Unaudited Interim Financial Report and Cash Dividend Declaration for the 6 months ended 31 March 2016



Revenue increased by 9%, from R4 841 million to R5 288 million, and operating profit increased by 8% from R567 million to R615 million. This was achieved despite a weak economic environment in South Africa and continued subdued demand specifically in the electrical engineering segment. Profit after tax (PAT) declined by 16%, from R448 million to R377 million. The decline in PAT was impacted by two non-recurring items:

i) During the prior period, the group successfully defended an action brought by the South African Revenue Service which allowed the group to release a R42 million tax provision resulting in an abnormally low tax charge for that period of 21%; and
ii) In March 2019, the group disposed of its controlling shareholding in Prodoc Svenska AB (Prodoc),
the group’s Swedish office automation business. The rationale for this disposal was the consistent low earnings from this business and the weakened strategic alignment of the business with the broader ICT segment strategy. This disposal realised a loss of R44 million.

Adjusting PAT* for the above non-recurring items, resulted in an increase of 4% in the adjusted PAT (refer to table below), which is a more appropriate reflection of the core performance of the group.

6 Months to 31 March 2019 6 Months to 31 March 2018 % Change
PAT as reported 377 448 (16)
Less: impact of release of tax provision (42) 9
Add: loss on disposal of Prodoc 44 10

Adjusted PAT*

421 406 4



Financial performance group results and
key earnings metrics
Units 6 Months to 31 March 2019 6 Months to 31 March 2018 % Change
Revenue R million 5 288 4 841 9
Operating profit R million 615 567 8
Operating margin % 12 12
Profit for the period R million 377 448 (16)
Basic earnings per share Cents 227 275 (17)
Headline earnings per share Cents 253 275 (8)

(DATASET CONTENT):
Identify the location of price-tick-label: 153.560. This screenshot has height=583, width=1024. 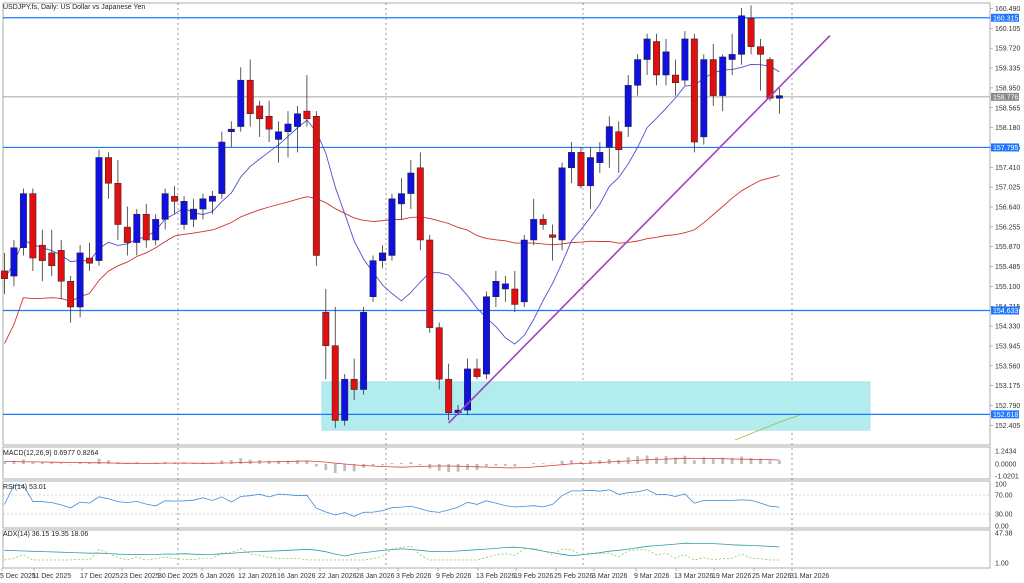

...

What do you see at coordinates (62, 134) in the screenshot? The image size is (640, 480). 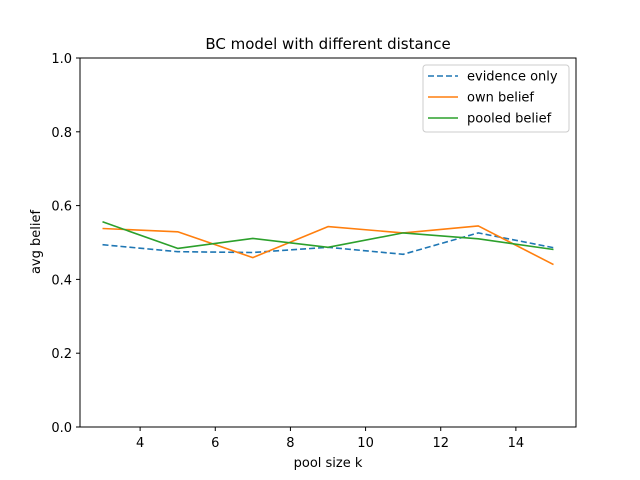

(EXERCISES):
A - In the interim financial report, repeat the passage from "Financial performance group" up to and including "227 275 (17)".
B - According to the interim financial report, why did the group dispose of its controlling shareholding in Prodoc Svenska AB? Answer in one to three sentences.

(ANSWERS):
A -
Financial performance group results and
key earnings metrics
Units 6 Months to 31 March 2019 6 Months to 31 March 2018 % Change
Revenue R million 5 288 4 841 9
Operating profit R million 615 567 8
Operating margin % 12 12
Profit for the period R million 377 448 (16)
Basic earnings per share Cents 227 275 (17)

B - The group disposed of its controlling shareholding in Prodoc because the business had consistently low earnings. Its strategic alignment with the broader ICT segment strategy had also weakened.